Last fall, SSLC, in partnership with Microcosm, delivered a pair of next-generation all-composite cryogenic propellant tanks for integration into a prototype reusable launch vehicle in development by Garvey Spacecraft under a Phase II SBIR project for the Air Force Research Laboratory’s Propulsion Directorate. When Garvey’s Prospector 9 begins flight testing, which is planned for this month, it will be the first time that a launch vehicle has flown with two such all-composite propellant tanks, according to SSLC.
The Pressurmaxx tanks, which in the Prospector 9 are being used for fuel and oxidizer, conform to ASME (American Society of Mechanical Engineers) standards, and their liner-less design reduces cost and weight compared to metal tanks, explained Markus Rufer, Scorpius’ Executive Vice President and Chief Operating Officer. “Depending on application, size, and pressure requirements, both cost and weight savings are in the 30-50% range,” he said.
The tanks also offer performance enhancements compared to traditional aluminum structures, Rufer noted. “All-composite tanks eliminate the problems concerning delamination and corrosion issues that carbon fiber over-wrapped metal tanks have,” he said, adding that they are also structurally stronger and have shorter manufacturing lead times.
“What’s unique about our all-composite tanks is that they can hold up to several thousand psi pressure under cryogenic conditions—an achievement that has never been attained before without resorting to the use of metal liners,” said Rufer. “We are not aware of any other production all-composite liner-less tanks on the market that are made for high-pressure cryogenic applications.”
The current composite-fuel-tank program builds upon previous cooperative efforts between the two companies. In 2000, Garvey Spacecraft accomplished the first-ever flight demonstration of a composite cryogenic tank carrying liquid oxygen, using a prototype test tank supplied by SSLC.
Many advancements have been made to the composite-tank technology since earlier development programs. “Major progress was achieved in weight optimization by reducing wall thickness,” Rufer said. “Also, compatibility was expanded to include alcohol- and natural gas-based propellants and pressurants. [And] high-load, sealed Y-joints were developed for the mounting skirts.”

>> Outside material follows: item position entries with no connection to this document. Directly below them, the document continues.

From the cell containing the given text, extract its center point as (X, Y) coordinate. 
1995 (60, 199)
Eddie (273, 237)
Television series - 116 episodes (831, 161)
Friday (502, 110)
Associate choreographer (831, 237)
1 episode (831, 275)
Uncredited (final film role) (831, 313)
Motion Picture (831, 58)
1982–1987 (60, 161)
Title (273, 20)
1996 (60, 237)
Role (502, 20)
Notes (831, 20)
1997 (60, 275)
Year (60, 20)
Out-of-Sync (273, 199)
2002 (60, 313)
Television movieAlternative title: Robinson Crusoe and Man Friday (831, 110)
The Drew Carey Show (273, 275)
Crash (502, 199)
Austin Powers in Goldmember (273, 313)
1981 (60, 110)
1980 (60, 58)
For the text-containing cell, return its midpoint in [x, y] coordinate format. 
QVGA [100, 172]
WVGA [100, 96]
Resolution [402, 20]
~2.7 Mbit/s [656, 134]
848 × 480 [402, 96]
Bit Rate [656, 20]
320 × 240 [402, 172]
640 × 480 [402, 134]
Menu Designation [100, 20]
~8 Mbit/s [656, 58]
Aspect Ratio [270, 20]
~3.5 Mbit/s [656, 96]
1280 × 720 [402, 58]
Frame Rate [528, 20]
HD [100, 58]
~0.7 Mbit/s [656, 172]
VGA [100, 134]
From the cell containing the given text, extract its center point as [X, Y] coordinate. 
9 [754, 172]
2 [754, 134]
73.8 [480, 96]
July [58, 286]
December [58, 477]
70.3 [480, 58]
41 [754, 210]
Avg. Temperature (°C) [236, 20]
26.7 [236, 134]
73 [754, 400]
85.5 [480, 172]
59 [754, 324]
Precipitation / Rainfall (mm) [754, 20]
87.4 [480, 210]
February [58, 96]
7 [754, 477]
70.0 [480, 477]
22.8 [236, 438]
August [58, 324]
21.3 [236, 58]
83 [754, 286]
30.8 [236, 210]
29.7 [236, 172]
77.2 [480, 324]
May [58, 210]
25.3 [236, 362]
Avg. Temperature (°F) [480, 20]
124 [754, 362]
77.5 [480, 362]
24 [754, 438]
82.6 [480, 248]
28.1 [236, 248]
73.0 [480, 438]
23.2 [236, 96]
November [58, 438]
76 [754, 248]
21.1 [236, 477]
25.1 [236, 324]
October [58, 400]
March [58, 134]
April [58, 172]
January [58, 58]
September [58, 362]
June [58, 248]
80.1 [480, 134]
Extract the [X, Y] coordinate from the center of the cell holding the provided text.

According to Garvey Spacecraft’s John Garvey, “When we first defined the P-9 vehicle configuration, we assumed it would feature aluminum tanks to minimize risk. However, Scorpius’ recent progress in refining, testing, and producing their latest generation of composite tanks gave us enough confidence to make the switch now rather than waiting until a future vehicle.
“One of the goals of our work with AFRL is to evaluate and, if possible, increase the technology readiness levels of candidate advanced launch vehicle technologies, with all-composite tanks like the Pressurmaxx being right near the top of the list,” Garvey added.
In 2007, Pressurmaxx tank products were ordered by a variety of companies, “from small aerospace component manufacturers to the nation’s largest defense contractors,” Rufer said. They have been selected for applications in launch vehicles, experimental spacecraft, sub-orbital vehicles, sounding rockets, lunar and Mars-lander vehicle concepts, as well as superconductor coil technology.
Microcosm’s Scorpius family of launch vehicles uses Pressurmaxx technology to increase the payload-to-orbit by 30% with no increase in cost.